Brioche

A few weeks ago, at a local bakery, I had the most delicious breakfast "sandwich" involving brioche, eggs, cheese and bacon. Over the next couple of weeks, I'll be trying to figure out how to make it myself...not as simple as it sounds as it's not just eggs, bacon and cheese between two slices of brioche. Check back to see how well I do...
First, I needed a good recipe for brioche. Who else but Jacques Pepin could provide this? If you've never had it, brioche is a very rich, tender bread. Lots of butter, lots of eggs.

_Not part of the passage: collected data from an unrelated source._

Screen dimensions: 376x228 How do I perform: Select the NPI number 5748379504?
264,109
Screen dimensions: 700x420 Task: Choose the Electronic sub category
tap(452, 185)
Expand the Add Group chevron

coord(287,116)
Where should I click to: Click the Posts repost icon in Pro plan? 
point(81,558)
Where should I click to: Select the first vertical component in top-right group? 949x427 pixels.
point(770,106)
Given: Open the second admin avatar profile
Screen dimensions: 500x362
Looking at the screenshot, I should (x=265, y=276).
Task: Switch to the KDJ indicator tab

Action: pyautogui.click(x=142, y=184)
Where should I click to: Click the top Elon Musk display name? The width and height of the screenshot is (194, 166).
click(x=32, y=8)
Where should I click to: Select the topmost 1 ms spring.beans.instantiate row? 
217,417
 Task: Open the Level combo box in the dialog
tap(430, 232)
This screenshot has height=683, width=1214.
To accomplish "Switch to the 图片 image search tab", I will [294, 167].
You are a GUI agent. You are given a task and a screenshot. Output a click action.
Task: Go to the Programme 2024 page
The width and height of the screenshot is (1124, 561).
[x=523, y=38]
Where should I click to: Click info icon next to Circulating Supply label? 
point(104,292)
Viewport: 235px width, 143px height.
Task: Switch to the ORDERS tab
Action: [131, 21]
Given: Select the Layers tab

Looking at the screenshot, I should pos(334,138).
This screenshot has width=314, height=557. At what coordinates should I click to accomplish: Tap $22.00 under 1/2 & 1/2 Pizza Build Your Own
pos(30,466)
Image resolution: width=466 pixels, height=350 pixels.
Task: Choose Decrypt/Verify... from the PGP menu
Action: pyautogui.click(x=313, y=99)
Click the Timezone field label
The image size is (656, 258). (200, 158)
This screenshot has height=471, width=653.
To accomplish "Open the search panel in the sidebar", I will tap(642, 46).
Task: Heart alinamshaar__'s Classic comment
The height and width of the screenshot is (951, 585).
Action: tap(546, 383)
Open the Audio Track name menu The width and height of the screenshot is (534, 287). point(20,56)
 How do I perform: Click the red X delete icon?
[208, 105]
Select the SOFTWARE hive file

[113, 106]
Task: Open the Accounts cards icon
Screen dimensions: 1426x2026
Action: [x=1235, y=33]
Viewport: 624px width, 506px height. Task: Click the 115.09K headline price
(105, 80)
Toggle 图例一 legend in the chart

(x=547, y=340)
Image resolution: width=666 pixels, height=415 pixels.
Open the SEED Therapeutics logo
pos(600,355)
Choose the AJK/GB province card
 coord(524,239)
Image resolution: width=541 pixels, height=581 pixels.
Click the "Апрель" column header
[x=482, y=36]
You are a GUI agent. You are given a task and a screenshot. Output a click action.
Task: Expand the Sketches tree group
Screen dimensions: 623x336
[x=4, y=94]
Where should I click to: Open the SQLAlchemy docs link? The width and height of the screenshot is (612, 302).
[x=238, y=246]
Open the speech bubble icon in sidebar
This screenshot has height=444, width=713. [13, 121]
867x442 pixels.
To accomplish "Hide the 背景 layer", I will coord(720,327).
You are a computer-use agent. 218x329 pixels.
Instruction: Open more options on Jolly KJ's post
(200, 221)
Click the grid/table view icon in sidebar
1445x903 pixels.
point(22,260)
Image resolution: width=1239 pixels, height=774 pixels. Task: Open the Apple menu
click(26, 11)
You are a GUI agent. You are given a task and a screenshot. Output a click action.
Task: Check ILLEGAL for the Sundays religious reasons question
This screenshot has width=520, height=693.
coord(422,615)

eggs in bowl 2 IMGP0672 brioche dough
This recipe involves three, yes three, rises...but it's well worth it.
Brioche
Originally published in Saveur issue #109
(I did not make the brioche "à tête", therefore, those steps in the process have been removed.)
Makes 12
1⁄3 cup milk, heated to 105°–110°
1⁄4 cup sugar
1 1⁄4-oz. packet active dry yeast
5 eggs, at room temperature
4 cups flour
1 tsp. fine salt
1⁄2 lb. unsalted butter
plus more as needed, at room temperature

1. Pour the milk into a large bowl. Add a pinch of the sugar and the yeast. Let stand until foamy, about 10 minutes.
2. Whisk 4 of the eggs into the milk–yeast mixture and set aside. In the bowl of a standing mixer fitted with a paddle, combine remaining sugar, flour, and salt. With the mixer on low speed, add the egg mixture and butter and mix until combined. Increase the mixer speed to medium and beat, stopping to scrape the bowl down occasionally with a rubber spatula, until dough is satiny smooth and clings to the paddle, about 8 minutes.
3. Knead the dough several times to bring it together, then transfer to a large buttered bowl, turning to coat. Cover bowl with plastic wrap and set in a warm place to let rise until double in size, about 1 1⁄2–2 hours. Punch the dough down, cover, and let rise for another hour.
4. Generously butter 12 fluted 3" individual brioche molds and put them on a baking sheet. Punch the dough down again, transfer it to a work surface, and divide into 12 portions, about 3 oz. each. Firmly roll each portion of dough on the table in a circular motion with the palm of your hand to form a smooth ball.
5. Place brioche into a buttered brioche mold. Cover with a towel, and let rise in a warm place for 1 hour.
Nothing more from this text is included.